Pakistan: In der Dauermisere

Die Armut in Pakistan hat erschreckende Ausmaße angenommen. Das Land ist auf internationale Finanzhilfe angewiesen und kommt auch politisch nicht zur Ruhe.

Wimmelbild mit Kutsche: Geschäftiges Treiben rund um den Saddar Bazaar in Karachi.(Foto: Gilbert Kolonko)

Am verseuchten Fluss Lyari in der 20 Millionen Einwohner zählenden Metropole Karachi am Arabischen Meer hausen unter jeder Brücke Dutzende Menschen in zerlumpter Kleidung. Auch an den Zufahrtsstraßen zum Zentrum liegen Obdachlose. Dem Augenschein nach befinden sie sich gesundheitlich in unterschiedlichen Stadien des Verfalls – der steife Körper eines offensichtlich toten Alten mittendrin. Einem UN-Bericht zufolge gab es 2018 in Pakistan 7,6 Millionen Drogenabhängige. Die Zahl der Süchtigen steige jährlich um 40.000, wie wissenschaftlichen Studien zu entnehmen ist. Das macht Pakistan zu einem der am stärksten von Drogensucht betroffennen Länder der Welt. Am Saddar Bazaar, dem lokalen Geschäftszentrum, umringen Bettler die Tische der Cafés. Die meisten der einfachen Hotels müssen seit Tagen den Betrieb ohne Wasser aufrechterhalten – die teuren Hotels bezahlen die Wassermafia. Die Megastadt steckt bereits im Winter in einer hausgemachten Wasserkrise, dabei kommt die üblicherweise erst ab März, in den Monaten vor dem Monsun. Die Verantwortlichen begründen die Versorgungsprobleme mit Reparaturen an der Hauptwasserleitung.

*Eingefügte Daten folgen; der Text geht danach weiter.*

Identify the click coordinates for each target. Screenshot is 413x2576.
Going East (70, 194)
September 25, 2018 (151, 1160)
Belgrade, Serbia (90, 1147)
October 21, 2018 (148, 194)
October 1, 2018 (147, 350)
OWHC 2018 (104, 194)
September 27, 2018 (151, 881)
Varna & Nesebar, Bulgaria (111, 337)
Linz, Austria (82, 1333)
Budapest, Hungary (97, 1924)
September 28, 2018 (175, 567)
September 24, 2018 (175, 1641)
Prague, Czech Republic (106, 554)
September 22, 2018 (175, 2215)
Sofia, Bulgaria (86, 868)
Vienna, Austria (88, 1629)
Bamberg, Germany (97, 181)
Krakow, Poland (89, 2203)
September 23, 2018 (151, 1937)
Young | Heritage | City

Doch auch als diese repariert ist, geht die Wassermisere weiter, wie ein Besuch in den Stadtvierteln Kala Pul und Chanesar Goth bestätigt. Sie liegen direkt neben dem Cantonment (englischer Begriff für ein großes Militärlager; Anm. d. Red.) genannten Bezirk, in dem vorwiegend Armeeangehörige leben: Großzügig werden die Straßen mit Wasser gesprenkelt. In Kala Pul, wo die untere Mittelschicht lebt, sind die engen Gassen staubig. Wasser gibt es vorwiegend gegen Bargeld; die Wassermafia fördert es aus illegalen Brunnen und verkauft es kanisterweise. Die Frauen, die vor den Häusern das Geschirr waschen, tun dies mit derselben Sorgfalt wie die Angestellten der Restaurants: Jeder Tropfen ist kostbar.

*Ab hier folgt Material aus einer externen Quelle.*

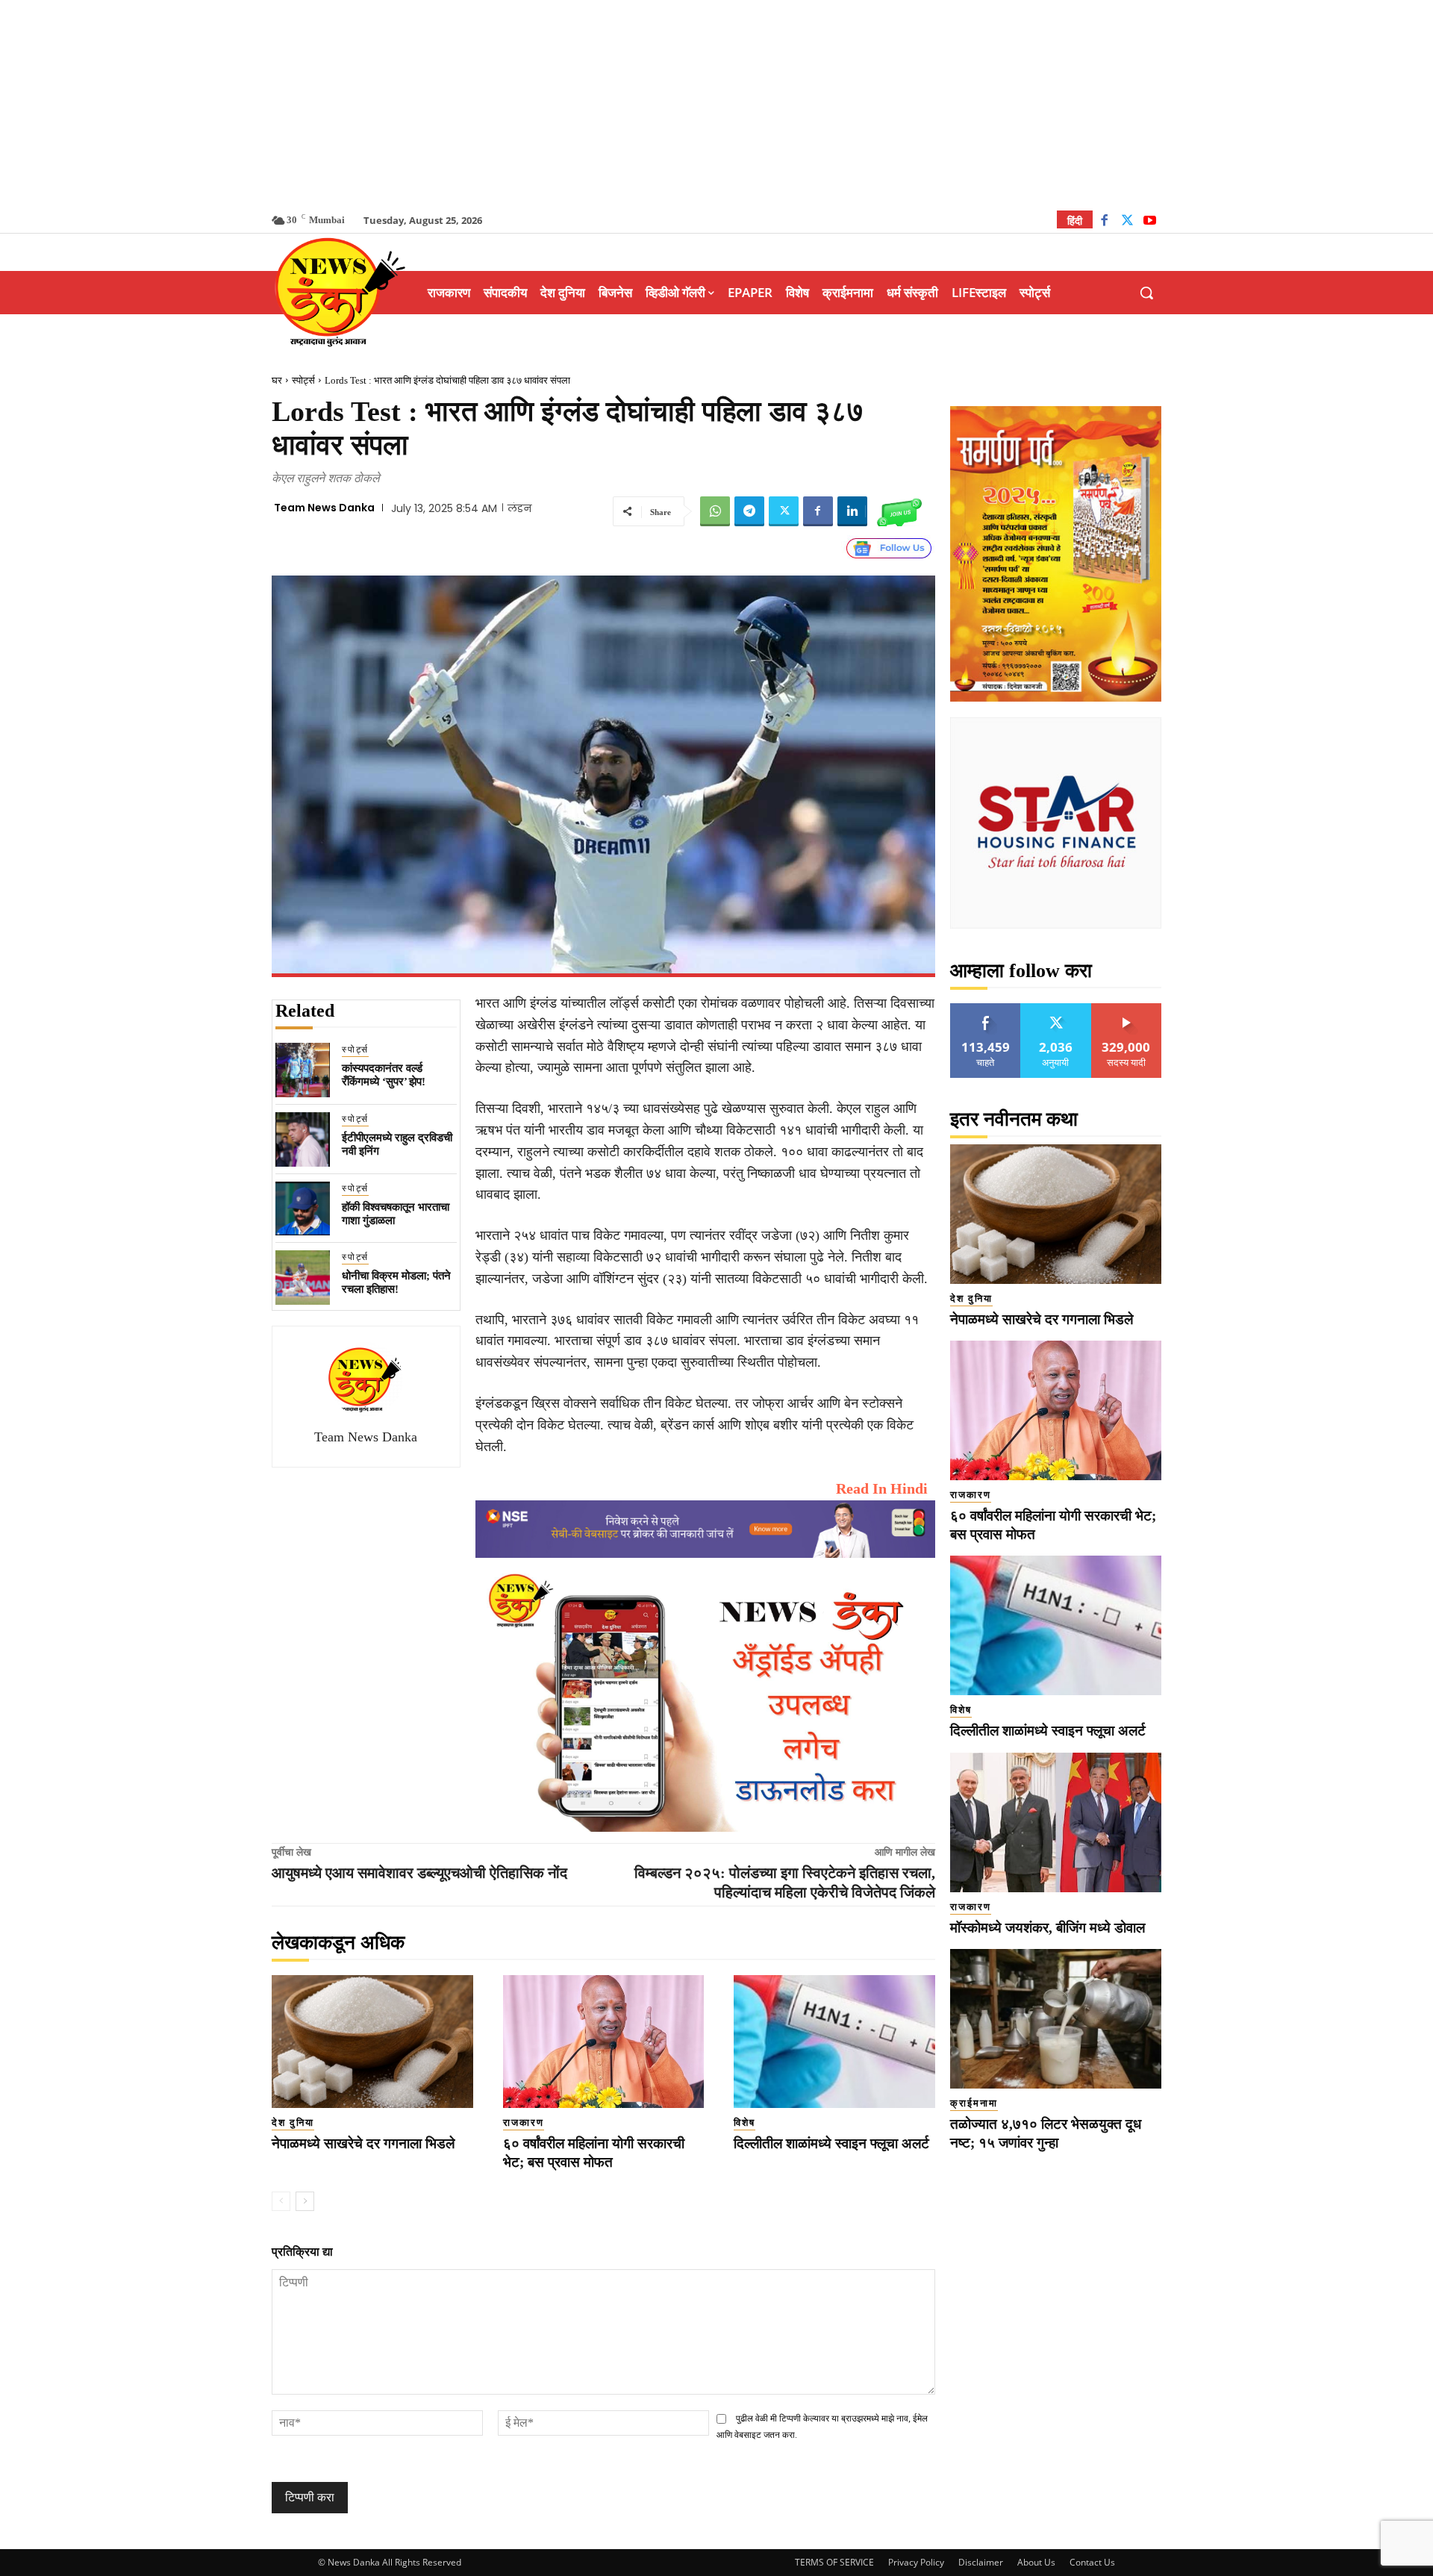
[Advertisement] (716, 104)
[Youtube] (1149, 222)
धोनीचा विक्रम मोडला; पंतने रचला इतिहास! (396, 1282)
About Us (1036, 2562)
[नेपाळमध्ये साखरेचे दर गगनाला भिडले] (372, 2041)
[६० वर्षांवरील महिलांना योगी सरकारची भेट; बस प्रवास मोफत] (604, 2041)
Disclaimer (980, 2562)
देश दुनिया (293, 2122)
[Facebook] (1104, 222)
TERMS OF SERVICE (834, 2562)
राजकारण (523, 2122)
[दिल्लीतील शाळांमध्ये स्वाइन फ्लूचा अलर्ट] (834, 2041)
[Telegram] (749, 511)
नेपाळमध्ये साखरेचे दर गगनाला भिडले (363, 2143)
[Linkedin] (852, 511)
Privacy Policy (916, 2562)
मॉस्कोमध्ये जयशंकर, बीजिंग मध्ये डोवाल (1047, 1928)
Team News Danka (324, 507)
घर (277, 380)
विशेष (744, 2122)
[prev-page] (281, 2201)
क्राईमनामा (974, 2103)
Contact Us (1092, 2562)
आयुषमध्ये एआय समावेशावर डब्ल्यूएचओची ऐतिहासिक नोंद (419, 1873)
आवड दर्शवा (985, 1008)
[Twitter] (1127, 222)
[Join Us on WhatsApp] (899, 511)
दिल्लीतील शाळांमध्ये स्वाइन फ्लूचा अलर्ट (831, 2143)
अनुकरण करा (1056, 1008)
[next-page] (305, 2201)
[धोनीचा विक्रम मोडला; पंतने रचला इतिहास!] (302, 1277)
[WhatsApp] (715, 511)
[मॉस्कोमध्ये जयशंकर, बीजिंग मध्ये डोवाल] (1055, 1822)
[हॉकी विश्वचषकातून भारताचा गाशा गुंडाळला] (302, 1209)
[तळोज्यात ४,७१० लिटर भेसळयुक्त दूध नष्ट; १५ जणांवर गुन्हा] (1055, 2019)
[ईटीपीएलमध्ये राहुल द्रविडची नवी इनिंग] (302, 1139)
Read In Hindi (882, 1488)
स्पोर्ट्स (303, 380)
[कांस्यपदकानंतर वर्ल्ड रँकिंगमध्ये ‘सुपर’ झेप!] (302, 1070)
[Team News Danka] (365, 1379)
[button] (1146, 292)
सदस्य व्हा (1126, 1008)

Zwar gibt es auch hier staatliche Wasserleitungen, „doch aus denen kommt derzeit nur ein, zwei Stunden pro Tag Wasser – im Sommer nur ein paar Stunden pro Woche“, erzählt der 38-jährige Hassan, der als Fahrer seine vierköpfige Familie zu ernähren versucht. „Da wir alle Geld verdienen müssen, haben wir eine Whatsapp-Gruppe mit den Nachbarn gebildet. Wenn mal Wasser aus der Leitung kommt, informieren diejenigen, die zu Hause sind, die anderen.“ In Sachen Strom sieht es nicht besser aus: Je nach Gegend fällt er bis zu zwölf Stunden täglich aus.

Wasser gibt es gegen Bargeld: Wasserladen in Kala Pur, Karachi. (Foto: Gilbert Kolonko)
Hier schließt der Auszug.